I committed to cooking healthy meals, ditched the wine, hit the gym regularly for weight training. I lost weight. My labs improved. I felt well. I felt grounded. I started writing, January 2025.
And I still take HRT. And I wonder, does it help?
The reality is, there’s limited research on long-term HRT use beyond age 65 — and I’m not there yet. So the question of what comes next remains open..
I’ve shown up to appointments fully prepared—symptom logs, articles, lab results, questions—only to be dismissed with:
• “It’s just your hormones at this age.”
• “Exercise more.”
• “Avoid red meat.”
And the kicker? “Would you like an antidepressant with that?”
SSRIs seem to be the panacea for every woman’s ‘random’ symptoms.
And functional medicine isn’t always better. In addition to frequent saliva and urine tests — which always came back abnormal — I once took a GI Map test and was told I had dysbiosis, then sent a link to buy pricey supplements, with no real plan.
You hit midlife and realize no one ever prepared you for this. And worse, your doctors don’t seem to have a clue. Suddenly, you’re on your own to figure it all out.
None of my friends really talked about it. We skirted around it, saying things like “I’m just so tired” or “I’m so stressed out.” I think part of it was fear — fear of naming it. Because we’d been taught to see menopause as the end. A final, faded state. A quiet crossing into invisibility.
Hormone therapy isn’t a cure-all.
HRT is supposed to:
- Ease hot flashes and night sweats
- Improve vaginal and bladder health
- Help with mood stability
- Support bone density
- Provide some cardiovascular and cognitive protection
But it won’t:
- Help burnout
- Heal unresolved stress, trauma, or grief
- Replace strength training or fix your metabolism
- Restore emotional balance
- Rebuild muscle or repair nervous system dysregulation on its own
It’s one piece. Not the whole puzzle.
And when your lifestyle is inconsistent, HRT doesn’t do much at all.

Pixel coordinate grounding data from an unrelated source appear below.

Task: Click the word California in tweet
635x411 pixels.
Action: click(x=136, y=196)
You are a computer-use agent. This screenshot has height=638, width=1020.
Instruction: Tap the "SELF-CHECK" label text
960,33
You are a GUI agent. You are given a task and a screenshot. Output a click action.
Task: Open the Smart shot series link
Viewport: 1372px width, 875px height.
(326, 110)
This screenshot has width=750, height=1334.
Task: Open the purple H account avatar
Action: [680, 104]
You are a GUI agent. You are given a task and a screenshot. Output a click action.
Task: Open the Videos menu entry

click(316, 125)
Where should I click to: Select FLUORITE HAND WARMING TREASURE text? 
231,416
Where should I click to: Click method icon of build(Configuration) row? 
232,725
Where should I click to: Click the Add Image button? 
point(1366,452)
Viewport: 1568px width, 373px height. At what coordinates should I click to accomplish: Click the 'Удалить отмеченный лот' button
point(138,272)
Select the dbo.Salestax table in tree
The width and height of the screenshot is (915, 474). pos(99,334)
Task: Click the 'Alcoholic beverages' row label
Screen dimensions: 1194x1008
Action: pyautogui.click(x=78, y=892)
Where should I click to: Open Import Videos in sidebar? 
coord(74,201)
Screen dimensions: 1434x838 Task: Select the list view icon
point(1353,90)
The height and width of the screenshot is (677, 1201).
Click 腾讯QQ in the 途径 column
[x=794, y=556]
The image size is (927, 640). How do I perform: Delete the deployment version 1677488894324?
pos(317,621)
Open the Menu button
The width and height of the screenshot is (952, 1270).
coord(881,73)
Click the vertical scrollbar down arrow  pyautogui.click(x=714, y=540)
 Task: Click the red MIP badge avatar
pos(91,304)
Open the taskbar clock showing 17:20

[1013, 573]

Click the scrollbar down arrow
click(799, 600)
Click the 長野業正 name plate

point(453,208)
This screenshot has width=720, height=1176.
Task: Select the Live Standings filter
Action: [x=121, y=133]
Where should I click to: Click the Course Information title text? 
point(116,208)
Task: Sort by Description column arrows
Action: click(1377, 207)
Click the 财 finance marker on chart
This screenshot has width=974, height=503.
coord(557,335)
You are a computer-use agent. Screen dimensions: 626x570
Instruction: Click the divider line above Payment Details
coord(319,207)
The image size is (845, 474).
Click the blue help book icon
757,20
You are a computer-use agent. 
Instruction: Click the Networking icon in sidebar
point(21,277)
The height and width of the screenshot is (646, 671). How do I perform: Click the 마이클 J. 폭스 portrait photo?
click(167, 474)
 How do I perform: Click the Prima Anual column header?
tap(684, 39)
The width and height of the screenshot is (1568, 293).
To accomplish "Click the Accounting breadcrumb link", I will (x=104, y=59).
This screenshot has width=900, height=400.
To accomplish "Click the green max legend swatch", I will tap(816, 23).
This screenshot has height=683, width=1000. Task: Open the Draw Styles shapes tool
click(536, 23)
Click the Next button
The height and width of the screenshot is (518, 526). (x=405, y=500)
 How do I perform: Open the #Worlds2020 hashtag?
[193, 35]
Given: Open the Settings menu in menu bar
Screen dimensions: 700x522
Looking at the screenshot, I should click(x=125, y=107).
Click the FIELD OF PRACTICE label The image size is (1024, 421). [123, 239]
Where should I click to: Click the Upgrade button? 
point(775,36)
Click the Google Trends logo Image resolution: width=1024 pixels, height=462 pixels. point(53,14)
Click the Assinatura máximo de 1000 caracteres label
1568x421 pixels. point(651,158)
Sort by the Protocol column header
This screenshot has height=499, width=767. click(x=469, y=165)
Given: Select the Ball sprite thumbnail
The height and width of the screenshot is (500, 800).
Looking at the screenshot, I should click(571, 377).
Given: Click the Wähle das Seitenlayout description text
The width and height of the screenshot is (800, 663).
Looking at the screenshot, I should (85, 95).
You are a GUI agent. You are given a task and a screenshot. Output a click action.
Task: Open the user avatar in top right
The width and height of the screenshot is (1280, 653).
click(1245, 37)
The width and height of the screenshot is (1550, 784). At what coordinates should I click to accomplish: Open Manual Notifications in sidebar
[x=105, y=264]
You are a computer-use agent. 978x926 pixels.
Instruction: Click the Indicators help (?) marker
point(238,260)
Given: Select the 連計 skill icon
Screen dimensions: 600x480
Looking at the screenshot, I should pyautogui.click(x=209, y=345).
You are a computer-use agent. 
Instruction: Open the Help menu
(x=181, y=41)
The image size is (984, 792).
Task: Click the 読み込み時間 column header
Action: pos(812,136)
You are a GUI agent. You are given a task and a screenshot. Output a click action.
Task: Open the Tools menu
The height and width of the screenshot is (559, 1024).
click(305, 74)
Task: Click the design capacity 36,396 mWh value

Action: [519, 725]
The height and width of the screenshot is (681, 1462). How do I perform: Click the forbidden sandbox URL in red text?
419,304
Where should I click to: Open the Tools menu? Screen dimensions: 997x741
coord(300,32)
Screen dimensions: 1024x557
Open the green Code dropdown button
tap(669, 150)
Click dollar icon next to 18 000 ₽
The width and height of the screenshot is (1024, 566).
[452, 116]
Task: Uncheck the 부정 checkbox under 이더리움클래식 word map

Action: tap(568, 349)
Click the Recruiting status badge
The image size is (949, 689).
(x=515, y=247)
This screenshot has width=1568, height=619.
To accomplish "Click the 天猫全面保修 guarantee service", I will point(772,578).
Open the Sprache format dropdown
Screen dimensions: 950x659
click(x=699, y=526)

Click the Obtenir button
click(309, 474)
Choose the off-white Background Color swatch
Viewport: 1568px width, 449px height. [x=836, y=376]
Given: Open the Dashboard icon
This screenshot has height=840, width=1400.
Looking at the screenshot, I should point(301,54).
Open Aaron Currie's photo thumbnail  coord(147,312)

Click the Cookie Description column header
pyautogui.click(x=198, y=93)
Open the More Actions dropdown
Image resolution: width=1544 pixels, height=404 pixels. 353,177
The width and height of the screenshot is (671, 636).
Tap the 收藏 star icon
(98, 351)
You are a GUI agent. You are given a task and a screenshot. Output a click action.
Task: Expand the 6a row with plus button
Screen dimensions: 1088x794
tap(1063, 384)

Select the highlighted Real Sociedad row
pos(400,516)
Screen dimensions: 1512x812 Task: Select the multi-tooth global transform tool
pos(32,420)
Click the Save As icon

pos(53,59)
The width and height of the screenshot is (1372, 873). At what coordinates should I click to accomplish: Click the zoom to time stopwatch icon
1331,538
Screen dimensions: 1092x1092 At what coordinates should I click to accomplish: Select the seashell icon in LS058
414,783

And for many of us in our 50s and beyond, the real question becomes: Is my life better because of HRT—or because I finally made space to live differently? Would I feel just as good if I stopped?
Lifestyle was the game changer.
When you lose your buffer, you don’t get away with what you once did. The supplements — I honestly couldn’t tell a difference.
It was making consistent small choices.
Sleeping. Lifting. Eating well. Saying no. Saying enough. Writing. Resting.
Rebuilding my rhythm. That’s what changed everything.
Why didn’t anyone say it clearly? HRT won’t work if your lifestyle isn’t in check.
I’d pushed the envelope so many times before and recovered. Until I couldn’t.
Just like Menopause Musculoskeletal Syndrome—something that’s been known for years but only recently named—no one explained how strength, muscle loss, and metabolic decline fit together.
Maybe this is part of the same problem.
“We weren’t just under-treated. We were never even seen.”
A few voices worth knowing: Dr. Stacy Sims on female physiology and strength. Dr. Gabrielle Lyon on muscle and longevity. Dr. Mary Claire Haver on menopause nutrition and metabolism. Dr. Avrum Bluming and Carol Tavris on rethinking HRT. These are women and researchers who actually see us.